TRAVAIL À FAIRE
[a] Dans le texte sur la grève des dockers du port de Marseille, les affirmations (i), (ii) et (iii) sont-elles confirmées ? Répondez par oui ou par non, en citant à l'identique les mots du texte qui tranchent.
(i) À l'issue de la table ronde, la CGT a suspendu son préavis de grève.
(ii) Le chargement et le déchargement des valises sur le bord de quai sont assurés par les porteurs de la société privée.
(iii) Le dimanche 7 juillet, les dockers ont empêché bus et taxis de venir chercher les touristes.
[b] Poursuivez le texte sur le conflit des bagages au port de Marseille en reprenant juste après sa dernière phrase.

TEXTE À ÉTUDIER

++++++

Si la table ronde organisée ce mercredi 17 juillet, en préfecture de Région à Marseille, n’a pas permis de trouver dans l’immédiat une issue à la grève perlée conduite par les dockers qui perturbe depuis début mai l’activité croisières du Grand port maritime de Marseille (GPMM), elle a toutefois fait baisser la tension d’un cran. A son issue la CGT a en effet décidé de suspendre son préavis de grève qui court jusqu’au 31 juillet. La nouvelle réunion à la fin du mois entre les dockers et la direction du Groupement des Porteurs de Bagages du port de Marseille sera cruciale.
Voilà deux mois maintenant que les bagages des croisiéristes sont au cœur d’un conflit social sur le port de Marseille. Aujourd’hui, ce sont les dockers qui s’occupent du chargement et déchargement des valises sur le bord de quai, avant leur prise en charge par des porteurs d’une société privée, le Groupement des Porteurs de Bagages du port de Marseille, jusqu’aux carrousels à bagages. Une situation qui née d’un accord scellé en 2008. Or, selon le secrétaire général du syndicat CGT des dockers de Marseille, Ludovic Lomini, il « n’était pas respecté » car « des salariés en extra sont embauchés le week-end pour faire la manutention jusqu’à la gare maritime, alors que ce travail revient à nous ». Depuis début mai, ils ont ainsi bloqué à deux reprises le port de Marseille. La dernière fois, le dimanche 7 juillet, ils avaient empêché bus et taxis de venir chercher les touristes, contraignant ces derniers à parcourir des kilomètres à pied, valise à la main, pour sortir de l’enceinte portuaire et trouver un moyen de transport.

++++++

LISTING DES DONNÉES
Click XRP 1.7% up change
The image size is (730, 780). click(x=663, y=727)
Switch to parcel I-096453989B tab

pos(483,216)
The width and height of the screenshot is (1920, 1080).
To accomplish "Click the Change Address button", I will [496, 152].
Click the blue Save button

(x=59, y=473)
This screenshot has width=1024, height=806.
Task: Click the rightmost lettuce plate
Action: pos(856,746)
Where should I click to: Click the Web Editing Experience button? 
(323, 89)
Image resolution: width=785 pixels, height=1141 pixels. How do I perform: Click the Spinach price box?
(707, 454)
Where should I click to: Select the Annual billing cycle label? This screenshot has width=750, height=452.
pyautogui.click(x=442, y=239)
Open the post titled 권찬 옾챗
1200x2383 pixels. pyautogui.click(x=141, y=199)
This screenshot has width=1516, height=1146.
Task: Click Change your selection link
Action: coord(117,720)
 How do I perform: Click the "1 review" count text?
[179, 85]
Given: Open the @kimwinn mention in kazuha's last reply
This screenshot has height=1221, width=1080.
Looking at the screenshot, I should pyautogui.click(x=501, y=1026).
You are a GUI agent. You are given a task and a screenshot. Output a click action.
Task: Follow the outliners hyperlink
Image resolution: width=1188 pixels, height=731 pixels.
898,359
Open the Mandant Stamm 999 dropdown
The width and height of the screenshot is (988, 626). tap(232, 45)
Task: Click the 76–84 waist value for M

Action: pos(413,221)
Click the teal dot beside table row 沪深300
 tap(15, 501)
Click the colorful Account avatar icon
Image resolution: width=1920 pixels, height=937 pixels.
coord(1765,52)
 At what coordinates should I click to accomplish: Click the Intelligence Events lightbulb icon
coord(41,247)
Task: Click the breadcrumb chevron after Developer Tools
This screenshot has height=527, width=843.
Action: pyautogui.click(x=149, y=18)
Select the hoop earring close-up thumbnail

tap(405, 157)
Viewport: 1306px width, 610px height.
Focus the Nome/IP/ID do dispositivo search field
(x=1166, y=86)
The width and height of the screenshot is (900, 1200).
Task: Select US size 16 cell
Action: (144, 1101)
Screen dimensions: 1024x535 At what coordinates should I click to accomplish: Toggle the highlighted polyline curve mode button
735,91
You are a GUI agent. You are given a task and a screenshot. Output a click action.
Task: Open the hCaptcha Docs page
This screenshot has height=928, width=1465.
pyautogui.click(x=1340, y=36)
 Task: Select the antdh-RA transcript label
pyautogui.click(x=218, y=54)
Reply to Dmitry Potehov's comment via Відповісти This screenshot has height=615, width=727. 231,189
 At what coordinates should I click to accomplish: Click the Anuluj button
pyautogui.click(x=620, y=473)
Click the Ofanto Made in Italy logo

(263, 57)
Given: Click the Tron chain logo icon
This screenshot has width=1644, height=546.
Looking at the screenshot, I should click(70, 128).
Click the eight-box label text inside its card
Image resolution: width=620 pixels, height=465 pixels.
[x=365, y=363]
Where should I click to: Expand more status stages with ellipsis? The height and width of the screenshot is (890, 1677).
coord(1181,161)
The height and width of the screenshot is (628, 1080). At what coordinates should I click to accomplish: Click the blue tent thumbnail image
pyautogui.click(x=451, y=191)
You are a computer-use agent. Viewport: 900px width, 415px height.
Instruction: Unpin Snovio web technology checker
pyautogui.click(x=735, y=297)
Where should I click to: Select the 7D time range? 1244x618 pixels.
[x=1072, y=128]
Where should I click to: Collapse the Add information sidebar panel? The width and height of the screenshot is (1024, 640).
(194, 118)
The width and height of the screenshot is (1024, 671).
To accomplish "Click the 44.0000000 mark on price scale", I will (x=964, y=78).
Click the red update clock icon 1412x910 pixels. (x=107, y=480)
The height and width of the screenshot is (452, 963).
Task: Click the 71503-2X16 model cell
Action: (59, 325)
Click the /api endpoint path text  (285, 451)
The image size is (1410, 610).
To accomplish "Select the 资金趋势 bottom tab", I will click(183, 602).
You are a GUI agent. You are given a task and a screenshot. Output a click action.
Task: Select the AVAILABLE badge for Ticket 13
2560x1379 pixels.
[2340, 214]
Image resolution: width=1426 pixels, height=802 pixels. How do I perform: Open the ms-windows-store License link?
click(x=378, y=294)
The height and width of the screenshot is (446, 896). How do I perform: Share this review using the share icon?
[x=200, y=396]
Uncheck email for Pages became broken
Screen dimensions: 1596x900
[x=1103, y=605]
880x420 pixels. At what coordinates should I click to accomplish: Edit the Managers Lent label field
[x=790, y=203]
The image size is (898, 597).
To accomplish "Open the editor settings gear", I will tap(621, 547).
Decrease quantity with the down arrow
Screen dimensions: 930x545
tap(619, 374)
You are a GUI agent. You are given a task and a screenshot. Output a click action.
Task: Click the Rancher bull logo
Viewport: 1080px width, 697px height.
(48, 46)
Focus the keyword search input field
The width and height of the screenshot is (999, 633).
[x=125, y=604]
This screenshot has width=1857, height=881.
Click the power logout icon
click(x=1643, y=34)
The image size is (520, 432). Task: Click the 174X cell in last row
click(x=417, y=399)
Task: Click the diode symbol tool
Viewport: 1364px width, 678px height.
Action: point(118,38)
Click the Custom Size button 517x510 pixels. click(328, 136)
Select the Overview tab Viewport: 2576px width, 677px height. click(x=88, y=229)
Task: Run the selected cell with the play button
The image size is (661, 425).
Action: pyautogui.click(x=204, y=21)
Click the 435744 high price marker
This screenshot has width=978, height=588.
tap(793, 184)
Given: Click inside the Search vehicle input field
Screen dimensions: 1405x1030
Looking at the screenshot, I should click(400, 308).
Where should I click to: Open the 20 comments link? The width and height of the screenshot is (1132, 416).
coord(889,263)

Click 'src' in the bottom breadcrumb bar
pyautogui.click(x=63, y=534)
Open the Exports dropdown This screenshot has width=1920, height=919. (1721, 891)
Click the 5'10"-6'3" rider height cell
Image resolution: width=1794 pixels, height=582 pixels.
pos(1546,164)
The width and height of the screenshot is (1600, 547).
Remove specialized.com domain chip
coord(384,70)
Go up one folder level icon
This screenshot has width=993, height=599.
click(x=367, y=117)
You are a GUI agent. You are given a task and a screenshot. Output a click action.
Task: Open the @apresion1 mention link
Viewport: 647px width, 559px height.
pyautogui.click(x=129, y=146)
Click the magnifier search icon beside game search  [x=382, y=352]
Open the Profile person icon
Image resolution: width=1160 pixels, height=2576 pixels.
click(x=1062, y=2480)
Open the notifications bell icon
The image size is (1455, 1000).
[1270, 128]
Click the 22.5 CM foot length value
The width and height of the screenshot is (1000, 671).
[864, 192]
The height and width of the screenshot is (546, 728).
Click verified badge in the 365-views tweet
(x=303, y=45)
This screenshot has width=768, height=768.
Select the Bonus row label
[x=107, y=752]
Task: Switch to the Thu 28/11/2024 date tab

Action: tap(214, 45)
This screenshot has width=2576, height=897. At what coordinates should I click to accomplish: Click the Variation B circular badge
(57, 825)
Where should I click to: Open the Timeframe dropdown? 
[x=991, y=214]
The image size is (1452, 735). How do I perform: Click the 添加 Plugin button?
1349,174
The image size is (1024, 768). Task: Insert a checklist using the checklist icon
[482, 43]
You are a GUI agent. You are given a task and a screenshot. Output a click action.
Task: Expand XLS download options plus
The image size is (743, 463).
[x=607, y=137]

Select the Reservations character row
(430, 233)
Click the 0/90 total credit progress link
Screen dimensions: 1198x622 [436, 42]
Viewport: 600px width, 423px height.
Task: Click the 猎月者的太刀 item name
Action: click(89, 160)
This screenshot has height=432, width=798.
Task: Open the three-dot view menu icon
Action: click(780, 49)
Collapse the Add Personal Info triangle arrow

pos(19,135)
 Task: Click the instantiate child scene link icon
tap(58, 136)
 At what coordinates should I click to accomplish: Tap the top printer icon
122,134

++++++

LISTE DES RÉPONSES
[a]
(i) Oui : « A son issue la CGT a en effet décidé de suspendre son préavis de grève qui court jusqu’au 31 juillet. »
(ii) Non : « ce sont les dockers qui s’occupent du chargement et déchargement des valises sur le bord de quai »
(iii) Oui : « le dimanche 7 juillet, ils avaient empêché bus et taxis de venir chercher les touristes »

[b]
Une revendication qui n’est pas dénuée d’intérêt financier car, comme le reconnaît le syndicaliste, « cela permettrait de faire travailler davantage de dockers ». Car les 400 que l’on compte sur les bassins Est du port de Marseille sont aujourd’hui principalement employés par différentes entreprises en fonction des besoins de main d’œuvre pour la manutention des conteneurs. Or, cette activité est en baisse sur les bassins de Marseille, alors que l’activité y est au contraire en pleine expansion : le cap du million de voyageurs sera franchi cette année, contre 890 000 en 2012 (soit cent fois plus qu’en 1992), pour des retombées économiques les 150 M€.
Aux yeux du patronat local, les dockers lorgneraient aujourd’hui sur le juteux marché des croisières et chercheraient à prendre la place de la société privée. « C’est dire : « ôte-toi de là que je m’y mette » ; ça nous nous y refusons ! », affirme Jacques Massoni, le directeur du terminal de croisières des compagnies Costa et MSC. Il juge ainsi cette revendication « complétement infondée et difficilement supportable économiquement », un docker coûtant « trois fois plus cher » que les salariés actuels.
« On devrait arriver à trouver un terrain d’entente »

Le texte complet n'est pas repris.